TAREA -
Enumera todas las formas de agresión, distintas del asesinato, que según el texto sobre el periodismo en Colombia han sufrido muchos más periodistas.

+++ FRAGMENTO +++

La semana pasada, en San José del Guaviare, el periodista de la cadena radial Caracol, Gustavo Chicangana, recibió tres impactos de bala en el cuello, el pecho y el hombro. Heridas letales que, por suerte, fueron atendidas a tiempo por los médicos. Su esposa también resultó herida. Afortunadamente, hoy ambos se encuentran estables y se recuperan en la Clínica Fundación Santa Fe de Bogotá. Chicangana venía recibiendo amenazas desde hace años por su labor informativa e investigativa, especialmente por parte de los grupos armados que operan en la región. Amenazas que su esquema de protección no logró evitar y que, como tantas veces en este país, terminaron por concretarse.
En 2024 fueron asesinados dos periodistas regionales en Colombia. Con estas cifras, según la ONG Reporteros Sin Fronteras, Colombia sigue siendo el segundo país de América Latina donde ejercer el periodismo es una actividad de altísimo riesgo, después de México . Desde 1938 —año en el que fue asesinado el periodista Eudoro Galarza Ossa por un teniente del Ejército que salió impune gracias a la defensa de Jorge Eliécer Gaitán— se han contabilizado 169 periodistas asesinados. Y muchos más han sido víctimas de hostigamientos, amenazas, censura y exilios. Todo esto, según cifras de la Fundación para la Libertad de Prensa (FLIP), que lleva décadas haciendo el registro de lo que, tristemente, ya parece una rutina nacional: silenciar al que incomoda.
Cuestionar los poderes e informar con verdad y transparencia es el fin mismo de este oficio. Un oficio incómodo para algunos, pero profundamente necesario para una sociedad como la nuestra, con realidades tan complejas, cruentas y enrevesadas. Gracias al periodismo, y a la valentía e integridad con la que lo han ejercido hombres y mujeres a lo largo de la historia, se ha hecho justicia en casos donde incluso los tribunales han sido lentos, ausentes o confusos.
Hoy las amenazas para el periodismo en Colombia son las mismas de siempre: los poderes corruptos, los actores armados y la indiferencia institucional. Y aunque llevamos décadas repitiéndolo, sigue siendo urgente —urgente con todas sus letras— proteger a quienes ejercen este oficio, especialmente a quienes lo hacen en condiciones adversas, en departamentos y municipios donde la verdad pesa, incomoda y duele más, y donde el asedio de los violentos es constante.
Proteger al periodismo no es un favor, ni un gesto simbólico. Es una obligación democrática. Es un elemento fundamental del sistema de frenos y contrapesos. Porque sin periodistas libres no hay verdad, y sin verdad no hay justicia, no hay memoria, no hay transformación. No hay país. Las letras del periodismo nacional no se pueden seguir escribiendo en tinta sangre. La defensa del periodismo es, en últimas, la defensa del derecho a saber, a preguntar, a exigir. En un país como Colombia, donde tantos prefieren el silencio, seguir hablando —seguir informando— es ya un acto de resistencia.

+++ LOS DATOS +++

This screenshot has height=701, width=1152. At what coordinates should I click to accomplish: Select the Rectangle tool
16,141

+++
+++ LOS DATOS +++

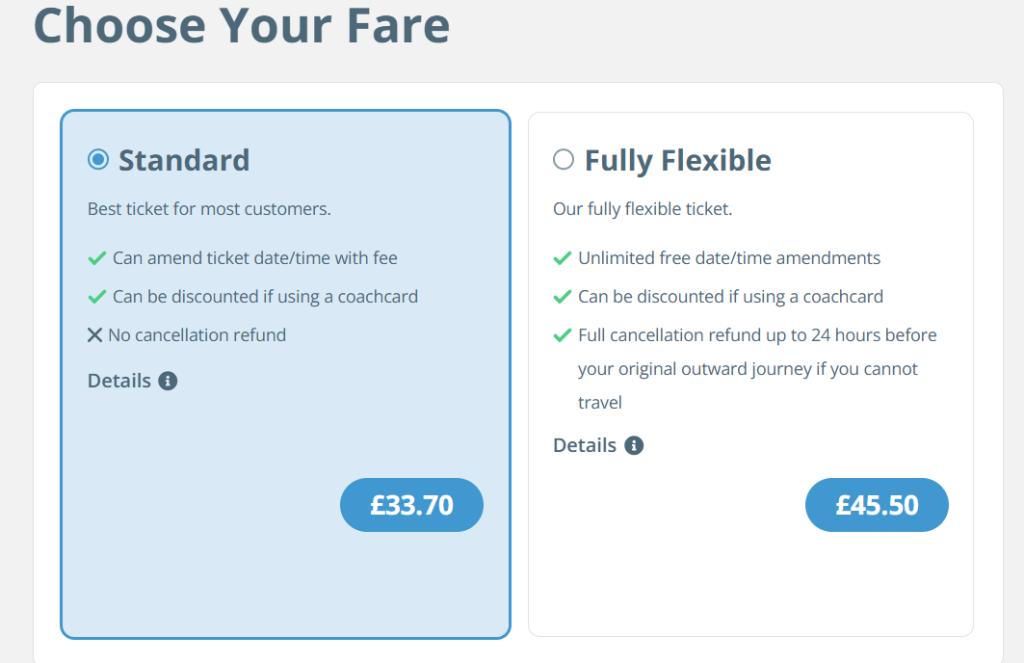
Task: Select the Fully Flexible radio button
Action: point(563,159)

+++

RESPUESTA -
- Hostigamientos
- Amenazas
- Censura
- Exilios